Rows from a screen grounding dataset
* BEGIN *
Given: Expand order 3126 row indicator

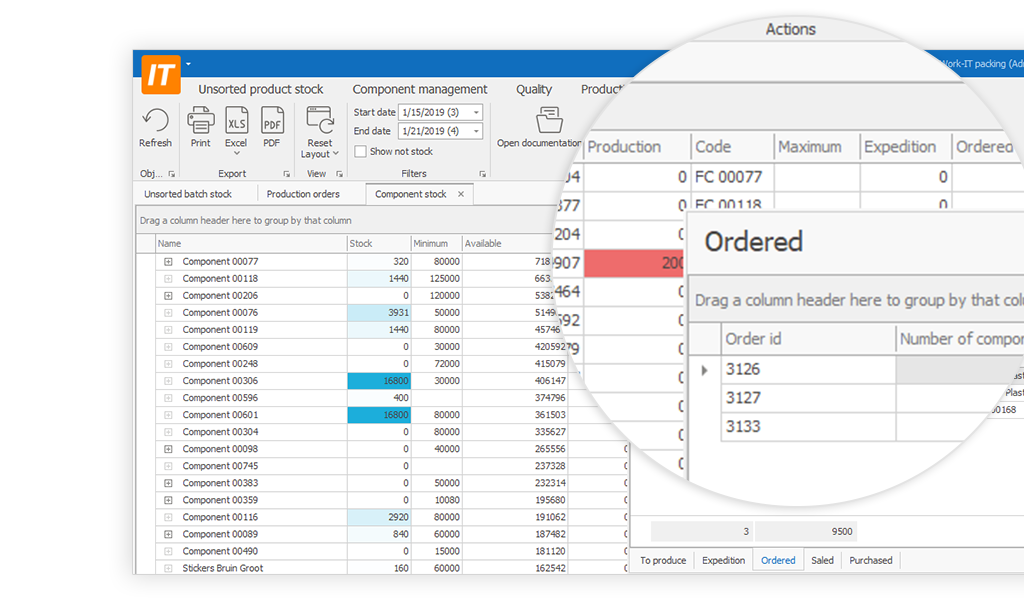Looking at the screenshot, I should (x=704, y=370).
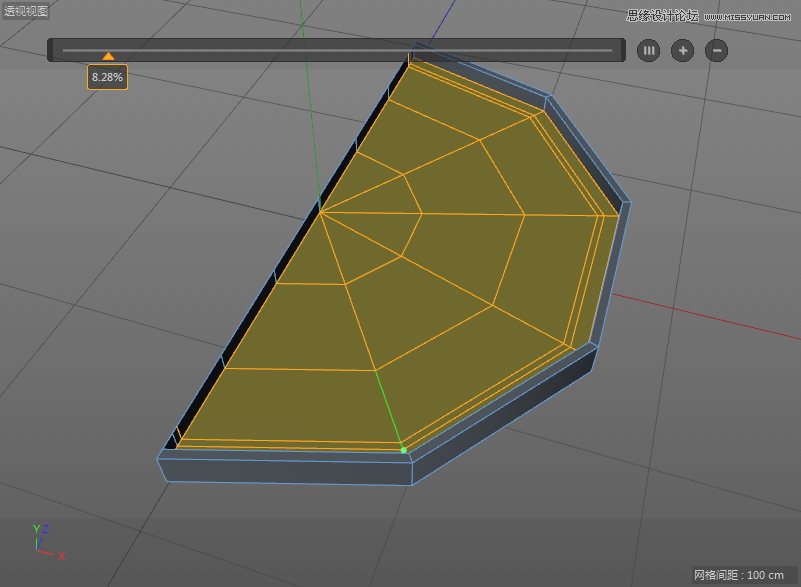Click the minus icon to decrease the value
The width and height of the screenshot is (801, 587).
tap(716, 50)

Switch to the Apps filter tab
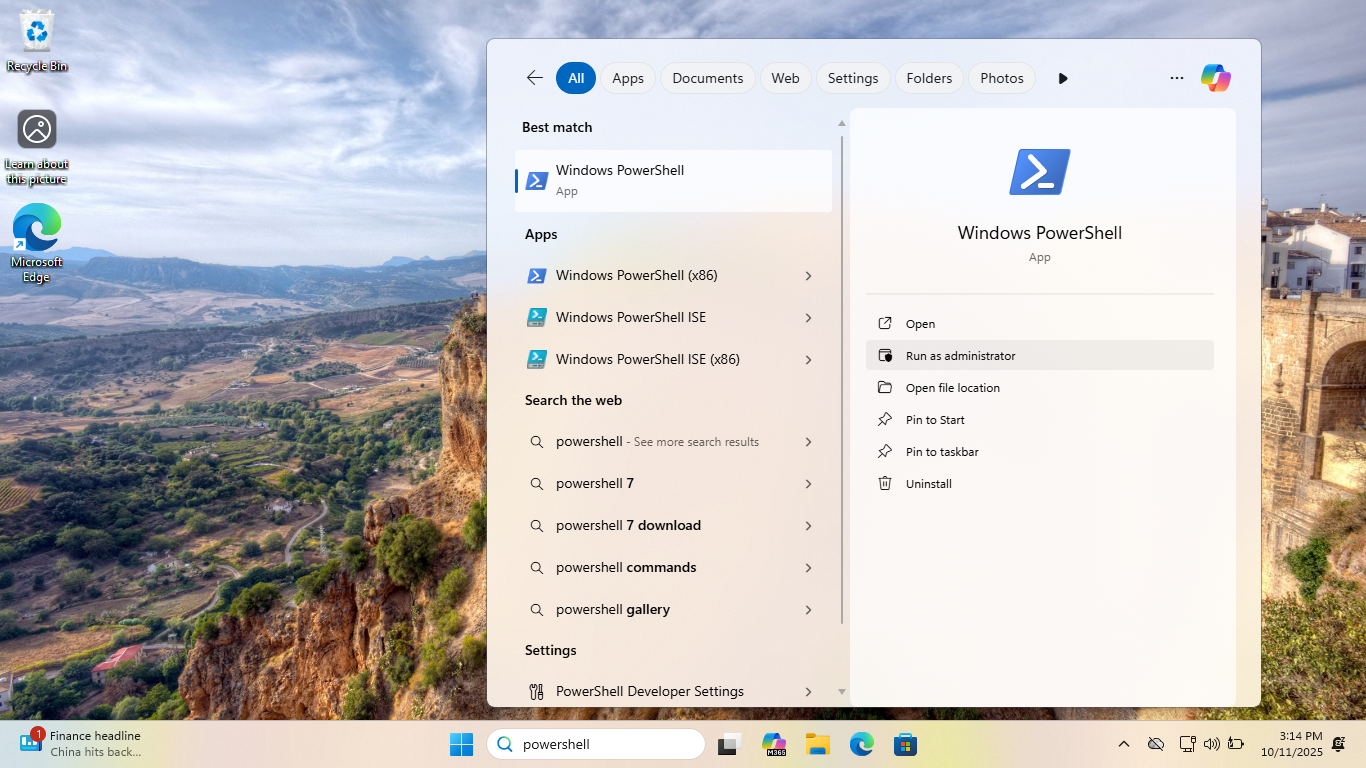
* END *
**Required task**
Rewrite all of the lines above with "filter" replaced by "category", keeping everything else unchanged. Omit the pictures from your answer.

**Exercise solution**
Given: Expand order 3126 row indicator

Looking at the screenshot, I should (x=704, y=370).
Click the minus icon to decrease the value
The width and height of the screenshot is (801, 587).
tap(716, 50)

Switch to the Apps category tab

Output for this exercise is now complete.